Welcome back around to the latest and final John C. Reilly Factor — Thomas J’s latest character study. If you’re hankering for more posts just like this, be sure to visit the Features menu up top and check out sub-menu, John C. Reilly!

It’s a shame I could only make it to nine with this feature. I could have come up with an even-number of these posts had I not procrastinated so much earlier in the year. Alas, here we are in December and with me not wanting to extend the feature into the new year. No, I didn’t get to Gangs of New York. No, I didn’t get to watching Hard Eight nor Wreck It Ralph nor The Aviator. I also neglected roles like Dewey Cox, John (from Cyrus), Franklin (from We Need to Talk About Kevin), Maury Slocum (Life After Beth), Amos Hart or the voice of #5. I know.

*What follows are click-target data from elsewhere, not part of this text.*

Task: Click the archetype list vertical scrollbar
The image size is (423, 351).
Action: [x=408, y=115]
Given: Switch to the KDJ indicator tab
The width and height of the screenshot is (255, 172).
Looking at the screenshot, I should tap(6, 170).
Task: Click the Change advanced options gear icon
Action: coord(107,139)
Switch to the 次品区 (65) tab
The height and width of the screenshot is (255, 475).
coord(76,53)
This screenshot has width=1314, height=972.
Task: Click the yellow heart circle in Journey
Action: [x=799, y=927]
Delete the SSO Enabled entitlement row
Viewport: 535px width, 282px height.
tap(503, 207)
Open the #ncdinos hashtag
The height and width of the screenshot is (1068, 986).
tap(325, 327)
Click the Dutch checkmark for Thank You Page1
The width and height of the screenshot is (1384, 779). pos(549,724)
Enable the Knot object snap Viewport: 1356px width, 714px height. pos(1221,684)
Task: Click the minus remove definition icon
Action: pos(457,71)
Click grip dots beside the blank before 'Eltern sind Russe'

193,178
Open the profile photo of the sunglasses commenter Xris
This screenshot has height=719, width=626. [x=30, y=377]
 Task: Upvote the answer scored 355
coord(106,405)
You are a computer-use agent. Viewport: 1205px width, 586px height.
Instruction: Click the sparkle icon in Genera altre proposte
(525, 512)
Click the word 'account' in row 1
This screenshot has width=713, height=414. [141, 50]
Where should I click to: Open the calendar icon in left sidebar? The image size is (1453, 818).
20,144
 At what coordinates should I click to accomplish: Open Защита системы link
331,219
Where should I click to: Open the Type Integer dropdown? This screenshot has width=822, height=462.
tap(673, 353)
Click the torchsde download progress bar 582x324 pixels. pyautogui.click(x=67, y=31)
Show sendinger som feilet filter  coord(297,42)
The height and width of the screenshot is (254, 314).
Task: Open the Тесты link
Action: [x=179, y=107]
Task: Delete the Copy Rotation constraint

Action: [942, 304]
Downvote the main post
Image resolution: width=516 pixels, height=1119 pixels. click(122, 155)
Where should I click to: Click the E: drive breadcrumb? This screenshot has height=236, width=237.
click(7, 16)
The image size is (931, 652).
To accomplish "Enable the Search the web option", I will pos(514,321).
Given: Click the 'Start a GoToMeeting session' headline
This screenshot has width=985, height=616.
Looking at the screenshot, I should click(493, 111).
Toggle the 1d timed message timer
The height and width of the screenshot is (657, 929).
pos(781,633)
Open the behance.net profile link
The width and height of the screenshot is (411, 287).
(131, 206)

That’s a lot of stuff I could have talked about this year but there are, after all, so many hours in a day and so it is with this potentially lesser-known (or more forgotten) role that I bid adieu to this feature.

John C. Reilly as Tucker Van Dyke in Lasse Hallström’s What’s Eating Gilbert Grape

Role Type: Supporting

Genre: comedy/drama/romance

Character Profile: Tucker is a small-town, good-natured man who wants to find better work for himself so he can improve the quality of his life. He is, for all intents and purposes, an everyman who is at once easy to identify with and easy to be around. In Endora, everyone knows everyone and of course Tucker has been friends with Gilbert Grape for years. Throughout the film he’s seen lending a hand as Gilbert makes repairs around the rundown family home in which his morbidly obese mother has been hiding herself for over 7 years. Tucker has aspirations of getting a job at the Burger Barn, a new fast food joint that is brought in with hopes that it will boost the small-town economy.

If you lose JCR, the film loses: one of its most charming characters. This isn’t one of those roles where I have trouble envisioning anyone else playing the part and yet Tucker Van Dyke gives Reilly yet another chance to show his versatility as this is one of his most stripped-back and humble characters I’ve yet highlighted. A highly affable, helpful man but one who still has a quirky mannerism or two that would likely not be there had the character been imbued with anyone else’s style. Certainly not the most meaty role, his Tucker makes the small Iowan town feel a little less depressing and a little more friendly.

That’s what he said: “Listen, I saw a guy at the state fair who was . . . a little bigger. Look, all I’m sayin’ is that she’s not the biggest I ever seen, okay?”